Before I go into the weaving saga, let me just say that things have calmed down considerably here at our home since my last post. There was an article on regional fire activity yesterday (Saturday August 29) on Methow Valley News Online if you want more information. There is still some bad stuff going on in the lower Methow Valley, over in the Okanogan Valley, and around Lake Chelan. It was terribly smoky here this past week and we had to stay inside as much as possible and not leave any windows open. But our area is back to level 1 “be alert” and we have moved back in and brought the Airstream home. We had some rain and wind yesterday and the air this morning is lovely and clear. They are hoping to open the North Cascades Highway today, although there may be occasional closures due to mud and rock slides, continuing fire fighting efforts, etc.

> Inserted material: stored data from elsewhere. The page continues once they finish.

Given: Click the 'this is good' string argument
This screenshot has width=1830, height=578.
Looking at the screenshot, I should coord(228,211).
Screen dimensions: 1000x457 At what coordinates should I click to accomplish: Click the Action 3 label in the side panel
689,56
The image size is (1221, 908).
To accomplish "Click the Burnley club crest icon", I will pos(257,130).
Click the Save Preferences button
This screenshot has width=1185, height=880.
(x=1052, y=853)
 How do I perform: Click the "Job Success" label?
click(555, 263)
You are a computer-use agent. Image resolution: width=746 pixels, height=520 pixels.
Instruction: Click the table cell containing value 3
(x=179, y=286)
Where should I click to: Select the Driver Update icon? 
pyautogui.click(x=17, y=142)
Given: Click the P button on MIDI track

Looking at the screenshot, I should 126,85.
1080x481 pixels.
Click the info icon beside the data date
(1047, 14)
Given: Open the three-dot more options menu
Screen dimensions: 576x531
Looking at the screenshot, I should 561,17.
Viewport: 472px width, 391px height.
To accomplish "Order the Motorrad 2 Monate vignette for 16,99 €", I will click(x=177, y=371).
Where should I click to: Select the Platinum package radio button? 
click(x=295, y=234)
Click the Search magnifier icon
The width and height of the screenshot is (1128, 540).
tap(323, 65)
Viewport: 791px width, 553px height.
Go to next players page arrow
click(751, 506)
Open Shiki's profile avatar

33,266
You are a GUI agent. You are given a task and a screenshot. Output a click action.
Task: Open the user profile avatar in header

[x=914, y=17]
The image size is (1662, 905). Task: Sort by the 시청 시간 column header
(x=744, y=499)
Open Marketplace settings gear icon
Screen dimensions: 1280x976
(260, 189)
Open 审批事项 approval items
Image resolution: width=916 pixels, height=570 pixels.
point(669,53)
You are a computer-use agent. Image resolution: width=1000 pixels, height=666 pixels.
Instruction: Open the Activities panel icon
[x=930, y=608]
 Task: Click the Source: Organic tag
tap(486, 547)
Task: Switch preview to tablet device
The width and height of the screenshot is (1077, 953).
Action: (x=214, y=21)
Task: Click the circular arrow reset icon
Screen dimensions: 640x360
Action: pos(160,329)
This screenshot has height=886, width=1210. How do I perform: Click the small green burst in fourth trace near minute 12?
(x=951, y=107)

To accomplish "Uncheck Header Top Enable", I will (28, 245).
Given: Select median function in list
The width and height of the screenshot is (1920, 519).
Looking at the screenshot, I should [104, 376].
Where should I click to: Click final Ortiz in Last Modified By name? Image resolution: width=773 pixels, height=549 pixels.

This past week I have been down at our weaving guild room putting a towel warp on the loom I keep there. It is a project from a 1994 Handwoven magazine called Country Rustic Towels. This was re-published by Interweave Press in “Best of Handwoven – A Dozen Projects in 8/2 Cotton” which I purchased as an eBook (PDF download) back in 2012. So that was the source I was using to set up my project. It is a Crackle Weave structure, which is something I have not done before. There are 4 blocks or units and each color stripe is a different block, with what is called an “incidental” or transition warp end between blocks.
I brought my AVL warping wheel down there and wound a 12-yard warp onto the sectional beam.
Threaded it, sleyed the reed, tied it up and started weaving the first towel yesterday morning.
What’s wrong with this picture?
The pattern is shifted by one thread! I went over and over what I had done, and yes, it matched the published instructions perfectly. Then I went to our guild library shelves and got out the original Jan/Feb 1994 Handwoven magazine. It turns out they edited the original pattern and did indeed add some useful information. But they got one thing backwards – the warp color order chart! Actually it is just a little thing – it should start with 13 blue threads on the right, and end with 12 blue threads on the left, not the other way around. It is correct in the original instructions, but not in the Dozen Projects in 8/2 Cotton book.
I consulted with another guild member, and we agreed it is most obvious in the light gray stripes. She suggested that I finish the first towel, then selectively replace some of the warp threads on either side of the gray stripes to at least improve the appearance (I have 10 towels to go, mind you). That would mean having extra weighted threads hanging off the back for the rest of the weaving. When I left last night, that was my plan.
But at 3:30 this morning, during an awake period, I decided to bite the bullet and re-thread the darn thing. That will fix all of the blocks, not just make the gray ones look better. And it won’t be as hard as the original threading, as I already know it is threaded correctly. I will have to remove the left-most blue thread, then go through from left to right moving all the rest of the threads over one heddle. Then add one new blue thread on the right.
If only I knew more about crackle weave, I would have realized when I started threading the heddles that the transition threads were the wrong color. That would have been the chance to remove the left-most thread and add one at the right, before I started threading. But no, I was being a “blind follower”. Live and learn!